05 April 2011

Green Future: Belated Review of Bacigalupi's The Windup Girl

The Windup Girl came out in 2009 and won both the Hugo and the Nebula.

It is compared to William Gibson's work by critics in that it is grimy, noir-ish, and set in a near-future focused on a single type of technology - in this case, on "green" technology in a world that has passed through the nightmare side of global warming and the resultant economic collapse.

On the far side of this disaster (not so far away), Bacigalupi posits a world in which green technology is dominant - the combustion engine is replaced by wound-spring drives, genetic crop and animal engineering has made food companies the rulers of the nascent reemerging global economy, and anything that produces greenhouse gases is carefully circumscribed by law - including, apparently, anything remotely resembling the internet.

This means that manual and animal labor is back in style while green power generation catches up, which gives the whole book the cant of a story set in the industrial revolution, with very strong themes concerning class, racism, and wealth that are supplanted in the end by a transhumanist message: that humanity itself is probably broken, but that the windups - the genetically engineered versions of our own species rabidly hated in the book - are a possible means of salvation. This really means that the reader's exploration of this new industrial world is all for the sake of a tired conclusion with flaws already mentioned better elsewhere. But before I reach that conclusion -

Overall, I thought the book contained a welcome cynical look at the sustainability movement. Anyone who thinks that sustainability will not mean a certain level of sacrifice should read this book for a great vision of a world where this was not realized until too late. It also does a great job of imagining the geopolitics, people, and places of its world, although it gets a poorer grade for the technology. The tech is great for the most part, but it is difficult to imagine that the world would ever completely lose the internet, especially in an era bent on energy efficiency - so much of that is to be gained through networked communication and computing. Also noticeably absent from the plot is any mention of improving your basic human through medicinal, surgical, or any other means. I find it hard to believe that in a future where improved humans can be genetically engineered, science does not also understand how to improve the average human as well.

# INFORMATION PROVIDED
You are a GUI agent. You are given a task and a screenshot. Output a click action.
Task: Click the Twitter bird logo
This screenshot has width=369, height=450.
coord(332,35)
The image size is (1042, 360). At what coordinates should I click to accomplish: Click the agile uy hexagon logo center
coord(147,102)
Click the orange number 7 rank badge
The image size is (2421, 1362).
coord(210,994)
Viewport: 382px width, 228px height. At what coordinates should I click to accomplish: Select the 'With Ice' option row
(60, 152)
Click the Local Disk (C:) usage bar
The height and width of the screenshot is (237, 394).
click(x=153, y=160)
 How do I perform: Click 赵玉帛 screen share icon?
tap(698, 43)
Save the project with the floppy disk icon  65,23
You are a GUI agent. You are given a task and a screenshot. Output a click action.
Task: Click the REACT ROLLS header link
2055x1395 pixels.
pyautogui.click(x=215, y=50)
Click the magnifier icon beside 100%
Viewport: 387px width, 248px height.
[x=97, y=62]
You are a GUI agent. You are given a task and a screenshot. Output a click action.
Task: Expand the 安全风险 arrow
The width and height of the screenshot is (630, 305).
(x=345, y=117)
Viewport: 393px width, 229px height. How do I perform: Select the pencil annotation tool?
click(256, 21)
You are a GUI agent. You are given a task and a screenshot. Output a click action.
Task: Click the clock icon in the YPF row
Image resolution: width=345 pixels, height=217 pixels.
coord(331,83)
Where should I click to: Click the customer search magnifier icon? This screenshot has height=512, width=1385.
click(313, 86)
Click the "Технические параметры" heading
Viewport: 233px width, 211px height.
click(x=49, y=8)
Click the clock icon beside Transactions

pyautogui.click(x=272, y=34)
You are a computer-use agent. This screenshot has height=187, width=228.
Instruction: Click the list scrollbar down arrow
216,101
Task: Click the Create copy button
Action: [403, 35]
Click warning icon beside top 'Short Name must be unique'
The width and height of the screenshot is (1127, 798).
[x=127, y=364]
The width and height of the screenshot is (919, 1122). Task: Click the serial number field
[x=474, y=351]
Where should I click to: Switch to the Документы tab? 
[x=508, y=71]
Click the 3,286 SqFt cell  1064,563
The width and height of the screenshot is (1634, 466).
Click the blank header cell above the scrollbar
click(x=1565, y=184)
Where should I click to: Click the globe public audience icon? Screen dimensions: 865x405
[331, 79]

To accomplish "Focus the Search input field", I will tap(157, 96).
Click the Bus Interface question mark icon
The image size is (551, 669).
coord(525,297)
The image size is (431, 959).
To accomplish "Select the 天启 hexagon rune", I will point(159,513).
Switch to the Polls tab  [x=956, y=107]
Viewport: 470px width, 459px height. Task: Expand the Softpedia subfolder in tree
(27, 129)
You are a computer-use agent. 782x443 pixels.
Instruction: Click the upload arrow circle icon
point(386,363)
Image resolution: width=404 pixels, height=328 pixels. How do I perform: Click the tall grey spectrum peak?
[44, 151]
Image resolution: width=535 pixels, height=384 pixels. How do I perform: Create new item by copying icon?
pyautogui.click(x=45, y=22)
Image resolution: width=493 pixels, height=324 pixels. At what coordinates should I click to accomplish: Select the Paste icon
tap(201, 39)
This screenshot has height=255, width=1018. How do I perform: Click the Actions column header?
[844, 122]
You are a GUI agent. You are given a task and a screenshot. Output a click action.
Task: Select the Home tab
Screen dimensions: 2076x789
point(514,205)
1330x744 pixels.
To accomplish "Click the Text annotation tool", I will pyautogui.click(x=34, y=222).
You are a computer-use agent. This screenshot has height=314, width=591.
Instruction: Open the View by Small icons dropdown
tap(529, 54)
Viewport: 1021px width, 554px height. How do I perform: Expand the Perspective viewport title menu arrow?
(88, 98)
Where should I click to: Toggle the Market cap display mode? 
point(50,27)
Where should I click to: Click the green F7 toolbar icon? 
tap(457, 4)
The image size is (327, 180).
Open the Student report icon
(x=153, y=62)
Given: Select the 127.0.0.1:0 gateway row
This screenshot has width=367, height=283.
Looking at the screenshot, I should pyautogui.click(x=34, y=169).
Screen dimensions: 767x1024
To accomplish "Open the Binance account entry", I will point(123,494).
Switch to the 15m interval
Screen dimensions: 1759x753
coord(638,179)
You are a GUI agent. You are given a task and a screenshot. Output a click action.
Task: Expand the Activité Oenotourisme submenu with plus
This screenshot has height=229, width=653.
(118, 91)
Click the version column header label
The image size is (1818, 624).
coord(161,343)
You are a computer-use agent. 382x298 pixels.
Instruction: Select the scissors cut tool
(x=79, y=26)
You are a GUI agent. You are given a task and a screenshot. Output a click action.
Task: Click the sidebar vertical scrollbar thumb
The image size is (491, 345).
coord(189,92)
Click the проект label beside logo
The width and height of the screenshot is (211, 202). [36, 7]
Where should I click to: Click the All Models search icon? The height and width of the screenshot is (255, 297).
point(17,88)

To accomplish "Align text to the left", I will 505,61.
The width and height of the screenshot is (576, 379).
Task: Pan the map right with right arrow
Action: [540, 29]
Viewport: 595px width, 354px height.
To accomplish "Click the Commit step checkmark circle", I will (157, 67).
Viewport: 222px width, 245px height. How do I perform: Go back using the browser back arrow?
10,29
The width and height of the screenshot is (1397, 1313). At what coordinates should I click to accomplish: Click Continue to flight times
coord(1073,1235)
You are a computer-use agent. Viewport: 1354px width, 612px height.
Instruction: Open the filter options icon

# ASSIGNED TASK 1
List the themes that the review of The Windup Girl says the book treats very strongly before its transhumanist message takes over.
# ASSIGNED TASK 2
Continue the review of The Windup Girl, starting right after its last sentence.

# EXERCISE OUTPUT 1
Class, racism, wealth

# EXERCISE OUTPUT 2
To get back to what I was coming to conclude before, it shows that The Windup Girl is a book bent on its transhumanist message - to the point where the worldbuilding and the storytelling ultimately suffers, if only a little. It was a fantastic read plot-wise (I won't reveal even one jot more of it than I have already given away here, which is precious little, actually), and I highly recommend it for anyone looking to see where the good SF might go in the next few years. The future is mostly plausible, nearby, and finely tuned between dystopia and utopia. Just don't expect its ultimate conclusion to provide anything new.

It is the getting there that counts, in this case.